### Task brief
Reproduce the complete listing without any deviation.

### Input data
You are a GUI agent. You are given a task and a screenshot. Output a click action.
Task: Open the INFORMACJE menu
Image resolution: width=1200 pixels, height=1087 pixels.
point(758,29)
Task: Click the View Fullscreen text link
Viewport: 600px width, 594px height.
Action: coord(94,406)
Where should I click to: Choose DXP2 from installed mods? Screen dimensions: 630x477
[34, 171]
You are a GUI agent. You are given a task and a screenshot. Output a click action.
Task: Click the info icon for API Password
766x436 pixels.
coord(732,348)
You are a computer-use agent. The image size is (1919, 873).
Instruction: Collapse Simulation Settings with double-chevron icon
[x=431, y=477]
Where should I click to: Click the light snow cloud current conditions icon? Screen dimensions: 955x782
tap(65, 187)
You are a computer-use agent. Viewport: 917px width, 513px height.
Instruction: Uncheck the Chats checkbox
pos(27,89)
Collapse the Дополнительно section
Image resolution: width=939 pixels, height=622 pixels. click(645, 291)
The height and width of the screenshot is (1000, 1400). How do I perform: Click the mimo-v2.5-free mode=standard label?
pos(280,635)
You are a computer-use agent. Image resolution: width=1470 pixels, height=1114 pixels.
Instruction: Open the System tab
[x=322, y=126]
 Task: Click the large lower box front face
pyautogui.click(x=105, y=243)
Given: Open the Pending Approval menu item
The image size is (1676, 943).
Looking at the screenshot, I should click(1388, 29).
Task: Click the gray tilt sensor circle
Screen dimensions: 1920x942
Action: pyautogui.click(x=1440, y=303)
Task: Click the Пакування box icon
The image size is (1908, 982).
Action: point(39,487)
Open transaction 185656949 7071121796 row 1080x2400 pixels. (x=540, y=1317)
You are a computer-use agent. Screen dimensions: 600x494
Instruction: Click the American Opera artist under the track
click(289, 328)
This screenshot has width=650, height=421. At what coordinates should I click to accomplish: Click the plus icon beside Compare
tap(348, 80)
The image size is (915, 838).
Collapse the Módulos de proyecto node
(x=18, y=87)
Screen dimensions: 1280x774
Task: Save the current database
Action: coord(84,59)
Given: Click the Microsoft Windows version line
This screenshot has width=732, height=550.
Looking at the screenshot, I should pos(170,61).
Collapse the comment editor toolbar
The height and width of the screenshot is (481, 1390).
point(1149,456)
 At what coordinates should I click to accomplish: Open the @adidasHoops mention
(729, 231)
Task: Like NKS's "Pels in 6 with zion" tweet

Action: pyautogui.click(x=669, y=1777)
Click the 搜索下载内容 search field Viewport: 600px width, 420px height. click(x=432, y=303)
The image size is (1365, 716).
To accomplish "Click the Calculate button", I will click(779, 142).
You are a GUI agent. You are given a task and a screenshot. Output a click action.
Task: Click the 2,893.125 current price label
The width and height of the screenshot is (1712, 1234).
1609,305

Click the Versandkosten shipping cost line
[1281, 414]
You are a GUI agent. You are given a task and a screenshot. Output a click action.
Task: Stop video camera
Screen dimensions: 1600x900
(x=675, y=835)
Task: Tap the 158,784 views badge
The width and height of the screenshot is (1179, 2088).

### Response box
You are a GUI agent. You are given a task and a screenshot. Output a click action.
Task: Open the INFORMACJE menu
Image resolution: width=1200 pixels, height=1087 pixels.
point(758,29)
Task: Click the View Fullscreen text link
Viewport: 600px width, 594px height.
Action: coord(94,406)
Where should I click to: Choose DXP2 from installed mods? Screen dimensions: 630x477
[34, 171]
You are a GUI agent. You are given a task and a screenshot. Output a click action.
Task: Click the info icon for API Password
766x436 pixels.
coord(732,348)
You are a computer-use agent. The image size is (1919, 873).
Instruction: Collapse Simulation Settings with double-chevron icon
[x=431, y=477]
Where should I click to: Click the light snow cloud current conditions icon? Screen dimensions: 955x782
tap(65, 187)
You are a computer-use agent. Viewport: 917px width, 513px height.
Instruction: Uncheck the Chats checkbox
pos(27,89)
Collapse the Дополнительно section
Image resolution: width=939 pixels, height=622 pixels. click(645, 291)
The height and width of the screenshot is (1000, 1400). How do I perform: Click the mimo-v2.5-free mode=standard label?
pos(280,635)
You are a computer-use agent. Image resolution: width=1470 pixels, height=1114 pixels.
Instruction: Open the System tab
[x=322, y=126]
 Task: Click the large lower box front face
pyautogui.click(x=105, y=243)
Given: Open the Pending Approval menu item
The image size is (1676, 943).
Looking at the screenshot, I should click(1388, 29).
Task: Click the gray tilt sensor circle
Screen dimensions: 1920x942
Action: pyautogui.click(x=1440, y=303)
Task: Click the Пакування box icon
The image size is (1908, 982).
Action: point(39,487)
Open transaction 185656949 7071121796 row 1080x2400 pixels. (x=540, y=1317)
You are a computer-use agent. Screen dimensions: 600x494
Instruction: Click the American Opera artist under the track
click(289, 328)
This screenshot has width=650, height=421. At what coordinates should I click to accomplish: Click the plus icon beside Compare
tap(348, 80)
The image size is (915, 838).
Collapse the Módulos de proyecto node
(x=18, y=87)
Screen dimensions: 1280x774
Task: Save the current database
Action: coord(84,59)
Given: Click the Microsoft Windows version line
This screenshot has width=732, height=550.
Looking at the screenshot, I should pos(170,61).
Collapse the comment editor toolbar
The height and width of the screenshot is (481, 1390).
point(1149,456)
 At what coordinates should I click to accomplish: Open the @adidasHoops mention
(729, 231)
Task: Like NKS's "Pels in 6 with zion" tweet

Action: pyautogui.click(x=669, y=1777)
Click the 搜索下载内容 search field Viewport: 600px width, 420px height. click(x=432, y=303)
The image size is (1365, 716).
To accomplish "Click the Calculate button", I will click(779, 142).
You are a GUI agent. You are given a task and a screenshot. Output a click action.
Task: Click the 2,893.125 current price label
The width and height of the screenshot is (1712, 1234).
1609,305

Click the Versandkosten shipping cost line
[1281, 414]
You are a GUI agent. You are given a task and a screenshot. Output a click action.
Task: Stop video camera
Screen dimensions: 1600x900
(x=675, y=835)
Task: Tap the 158,784 views badge
The width and height of the screenshot is (1179, 2088).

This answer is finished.